- STATED TASK: Put every line of the listing below, from its first line through the line containing "Action: coord(1088,11)", into a JSON list of strings, one string per line, skipping blank lines.

- INPUT MATERIAL:
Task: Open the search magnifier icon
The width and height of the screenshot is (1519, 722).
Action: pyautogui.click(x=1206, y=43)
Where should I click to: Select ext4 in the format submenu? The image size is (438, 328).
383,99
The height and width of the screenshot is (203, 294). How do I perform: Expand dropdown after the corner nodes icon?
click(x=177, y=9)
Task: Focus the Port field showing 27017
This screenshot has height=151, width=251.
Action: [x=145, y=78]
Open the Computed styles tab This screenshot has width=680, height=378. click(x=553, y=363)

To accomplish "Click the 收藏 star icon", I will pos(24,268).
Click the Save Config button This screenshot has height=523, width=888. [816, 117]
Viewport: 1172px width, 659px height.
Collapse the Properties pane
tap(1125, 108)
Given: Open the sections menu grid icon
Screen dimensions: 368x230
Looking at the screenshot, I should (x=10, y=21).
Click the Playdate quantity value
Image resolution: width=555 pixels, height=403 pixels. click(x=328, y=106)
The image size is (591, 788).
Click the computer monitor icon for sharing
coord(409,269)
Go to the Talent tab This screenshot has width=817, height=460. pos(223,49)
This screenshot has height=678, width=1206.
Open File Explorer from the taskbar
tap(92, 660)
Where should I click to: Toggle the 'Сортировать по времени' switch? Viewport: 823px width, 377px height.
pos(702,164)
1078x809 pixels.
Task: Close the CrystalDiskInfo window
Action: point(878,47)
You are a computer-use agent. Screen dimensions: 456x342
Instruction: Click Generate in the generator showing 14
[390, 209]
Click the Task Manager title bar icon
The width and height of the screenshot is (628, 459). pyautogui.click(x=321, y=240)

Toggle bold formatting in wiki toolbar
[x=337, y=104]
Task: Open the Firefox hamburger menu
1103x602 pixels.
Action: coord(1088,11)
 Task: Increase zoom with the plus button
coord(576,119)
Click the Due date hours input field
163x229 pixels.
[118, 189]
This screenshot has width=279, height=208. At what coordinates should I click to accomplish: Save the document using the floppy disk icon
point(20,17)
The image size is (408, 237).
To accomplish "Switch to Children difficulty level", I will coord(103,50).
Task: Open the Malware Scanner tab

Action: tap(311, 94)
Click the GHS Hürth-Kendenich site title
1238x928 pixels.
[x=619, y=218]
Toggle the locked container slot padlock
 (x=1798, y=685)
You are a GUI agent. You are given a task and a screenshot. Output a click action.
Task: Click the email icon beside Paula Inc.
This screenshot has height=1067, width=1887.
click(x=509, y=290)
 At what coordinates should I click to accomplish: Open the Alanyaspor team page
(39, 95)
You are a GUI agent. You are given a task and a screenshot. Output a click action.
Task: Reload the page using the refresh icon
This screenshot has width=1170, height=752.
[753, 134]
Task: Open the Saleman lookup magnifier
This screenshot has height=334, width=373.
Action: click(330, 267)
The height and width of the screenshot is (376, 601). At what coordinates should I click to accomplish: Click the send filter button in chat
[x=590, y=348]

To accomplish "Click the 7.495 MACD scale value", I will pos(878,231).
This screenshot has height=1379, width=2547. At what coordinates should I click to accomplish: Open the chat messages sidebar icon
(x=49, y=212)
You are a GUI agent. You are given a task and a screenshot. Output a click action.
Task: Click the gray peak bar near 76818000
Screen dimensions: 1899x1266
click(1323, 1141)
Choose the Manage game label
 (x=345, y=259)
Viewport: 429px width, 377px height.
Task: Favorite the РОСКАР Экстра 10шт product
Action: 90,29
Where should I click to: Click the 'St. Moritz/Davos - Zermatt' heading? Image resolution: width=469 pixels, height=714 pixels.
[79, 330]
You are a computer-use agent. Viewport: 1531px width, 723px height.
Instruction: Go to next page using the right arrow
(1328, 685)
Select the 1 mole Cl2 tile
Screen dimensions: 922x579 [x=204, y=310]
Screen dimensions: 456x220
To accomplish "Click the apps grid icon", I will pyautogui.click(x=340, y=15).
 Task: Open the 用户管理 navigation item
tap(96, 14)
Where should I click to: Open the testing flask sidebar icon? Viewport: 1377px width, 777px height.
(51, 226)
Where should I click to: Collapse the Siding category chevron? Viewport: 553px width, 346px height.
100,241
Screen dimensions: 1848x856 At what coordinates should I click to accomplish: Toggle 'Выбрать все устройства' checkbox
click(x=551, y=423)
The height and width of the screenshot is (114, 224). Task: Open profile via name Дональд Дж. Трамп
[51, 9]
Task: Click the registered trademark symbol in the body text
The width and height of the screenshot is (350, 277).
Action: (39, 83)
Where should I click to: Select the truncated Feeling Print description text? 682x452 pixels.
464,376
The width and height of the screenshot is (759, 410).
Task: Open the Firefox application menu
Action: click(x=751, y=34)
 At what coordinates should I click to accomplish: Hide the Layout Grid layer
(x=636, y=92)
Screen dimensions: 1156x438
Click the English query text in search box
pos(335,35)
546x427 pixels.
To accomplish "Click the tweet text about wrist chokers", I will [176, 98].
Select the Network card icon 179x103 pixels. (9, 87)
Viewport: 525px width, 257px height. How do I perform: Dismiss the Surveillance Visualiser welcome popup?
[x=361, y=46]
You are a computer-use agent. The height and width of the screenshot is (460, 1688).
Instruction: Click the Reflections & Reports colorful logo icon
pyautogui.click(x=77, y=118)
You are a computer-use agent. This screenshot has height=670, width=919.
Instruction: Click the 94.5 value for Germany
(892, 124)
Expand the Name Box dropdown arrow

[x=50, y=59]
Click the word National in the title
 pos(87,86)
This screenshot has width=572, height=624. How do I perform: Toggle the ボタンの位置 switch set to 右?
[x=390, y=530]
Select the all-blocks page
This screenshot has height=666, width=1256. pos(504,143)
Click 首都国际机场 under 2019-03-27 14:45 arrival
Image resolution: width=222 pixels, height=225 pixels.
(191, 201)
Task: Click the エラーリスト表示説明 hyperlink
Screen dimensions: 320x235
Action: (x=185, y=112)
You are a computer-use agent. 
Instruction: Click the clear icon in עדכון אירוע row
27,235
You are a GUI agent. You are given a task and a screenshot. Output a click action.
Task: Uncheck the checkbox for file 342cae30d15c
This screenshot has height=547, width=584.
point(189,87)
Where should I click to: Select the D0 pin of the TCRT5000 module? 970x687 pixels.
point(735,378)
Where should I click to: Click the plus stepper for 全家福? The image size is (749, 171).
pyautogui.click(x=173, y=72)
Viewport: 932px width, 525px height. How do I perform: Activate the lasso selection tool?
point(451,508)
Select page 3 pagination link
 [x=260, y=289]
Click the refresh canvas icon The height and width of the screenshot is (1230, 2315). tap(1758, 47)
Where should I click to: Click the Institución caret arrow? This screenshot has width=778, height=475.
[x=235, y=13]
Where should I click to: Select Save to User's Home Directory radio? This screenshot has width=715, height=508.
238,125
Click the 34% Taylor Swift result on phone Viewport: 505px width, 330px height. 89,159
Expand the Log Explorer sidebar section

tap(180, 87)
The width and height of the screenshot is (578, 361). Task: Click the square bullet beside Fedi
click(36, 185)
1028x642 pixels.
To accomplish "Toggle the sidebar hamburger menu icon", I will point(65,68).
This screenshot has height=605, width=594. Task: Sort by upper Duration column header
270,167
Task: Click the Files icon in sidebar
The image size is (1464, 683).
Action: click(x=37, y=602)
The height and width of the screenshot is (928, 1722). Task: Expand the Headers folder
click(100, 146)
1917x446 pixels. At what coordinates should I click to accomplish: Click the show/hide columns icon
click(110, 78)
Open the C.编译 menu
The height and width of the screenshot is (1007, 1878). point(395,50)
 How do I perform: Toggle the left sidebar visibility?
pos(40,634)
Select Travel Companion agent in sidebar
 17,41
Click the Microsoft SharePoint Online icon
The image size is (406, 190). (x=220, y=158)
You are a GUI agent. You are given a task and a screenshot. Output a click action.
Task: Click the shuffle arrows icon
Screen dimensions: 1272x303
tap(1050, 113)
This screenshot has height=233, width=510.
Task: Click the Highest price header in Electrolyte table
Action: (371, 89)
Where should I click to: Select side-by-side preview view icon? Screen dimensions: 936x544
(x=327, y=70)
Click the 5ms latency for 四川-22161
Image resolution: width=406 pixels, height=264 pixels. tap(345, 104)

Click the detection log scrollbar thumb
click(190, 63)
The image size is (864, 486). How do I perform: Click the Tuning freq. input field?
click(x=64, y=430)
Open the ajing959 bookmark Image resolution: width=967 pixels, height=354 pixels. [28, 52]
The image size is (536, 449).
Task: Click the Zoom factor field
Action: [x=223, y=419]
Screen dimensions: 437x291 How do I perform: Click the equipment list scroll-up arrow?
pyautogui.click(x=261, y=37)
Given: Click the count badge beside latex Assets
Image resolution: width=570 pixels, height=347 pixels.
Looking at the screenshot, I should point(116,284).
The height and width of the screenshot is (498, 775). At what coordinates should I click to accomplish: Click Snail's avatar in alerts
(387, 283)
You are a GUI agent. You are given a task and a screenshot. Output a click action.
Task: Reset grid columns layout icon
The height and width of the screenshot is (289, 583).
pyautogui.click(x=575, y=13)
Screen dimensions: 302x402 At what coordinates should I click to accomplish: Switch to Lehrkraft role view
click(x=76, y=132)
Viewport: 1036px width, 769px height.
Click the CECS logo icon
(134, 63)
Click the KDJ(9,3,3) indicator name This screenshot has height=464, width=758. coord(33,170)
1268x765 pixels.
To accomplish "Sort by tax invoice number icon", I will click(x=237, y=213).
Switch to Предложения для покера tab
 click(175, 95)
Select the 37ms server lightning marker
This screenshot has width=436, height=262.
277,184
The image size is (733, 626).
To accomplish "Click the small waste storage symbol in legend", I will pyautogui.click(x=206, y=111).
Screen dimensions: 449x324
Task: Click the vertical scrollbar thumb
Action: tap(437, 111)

- EXPECTED ANSWER:
[
  "Task: Open the search magnifier icon",
  "The width and height of the screenshot is (1519, 722).",
  "Action: pyautogui.click(x=1206, y=43)",
  "Where should I click to: Select ext4 in the format submenu? The image size is (438, 328).",
  "383,99",
  "The height and width of the screenshot is (203, 294). How do I perform: Expand dropdown after the corner nodes icon?",
  "click(x=177, y=9)",
  "Task: Focus the Port field showing 27017",
  "This screenshot has height=151, width=251.",
  "Action: [x=145, y=78]",
  "Open the Computed styles tab This screenshot has width=680, height=378. click(x=553, y=363)",
  "To accomplish \"Click the 收藏 star icon\", I will pos(24,268).",
  "Click the Save Config button This screenshot has height=523, width=888. [816, 117]",
  "Viewport: 1172px width, 659px height.",
  "Collapse the Properties pane",
  "tap(1125, 108)",
  "Given: Open the sections menu grid icon",
  "Screen dimensions: 368x230",
  "Looking at the screenshot, I should (x=10, y=21).",
  "Click the Playdate quantity value",
  "Image resolution: width=555 pixels, height=403 pixels. click(x=328, y=106)",
  "The image size is (591, 788).",
  "Click the computer monitor icon for sharing",
  "coord(409,269)",
  "Go to the Talent tab This screenshot has width=817, height=460. pos(223,49)",
  "This screenshot has height=678, width=1206.",
  "Open File Explorer from the taskbar",
  "tap(92, 660)",
  "Where should I click to: Toggle the 'Сортировать по времени' switch? Viewport: 823px width, 377px height.",
  "pos(702,164)",
  "1078x809 pixels.",
  "Task: Close the CrystalDiskInfo window",
  "Action: point(878,47)",
  "You are a computer-use agent. Screen dimensions: 456x342",
  "Instruction: Click Generate in the generator showing 14",
  "[390, 209]",
  "Click the Task Manager title bar icon",
  "The width and height of the screenshot is (628, 459). pyautogui.click(x=321, y=240)",
  "Toggle bold formatting in wiki toolbar",
  "[x=337, y=104]",
  "Task: Open the Firefox hamburger menu",
  "1103x602 pixels.",
  "Action: coord(1088,11)"
]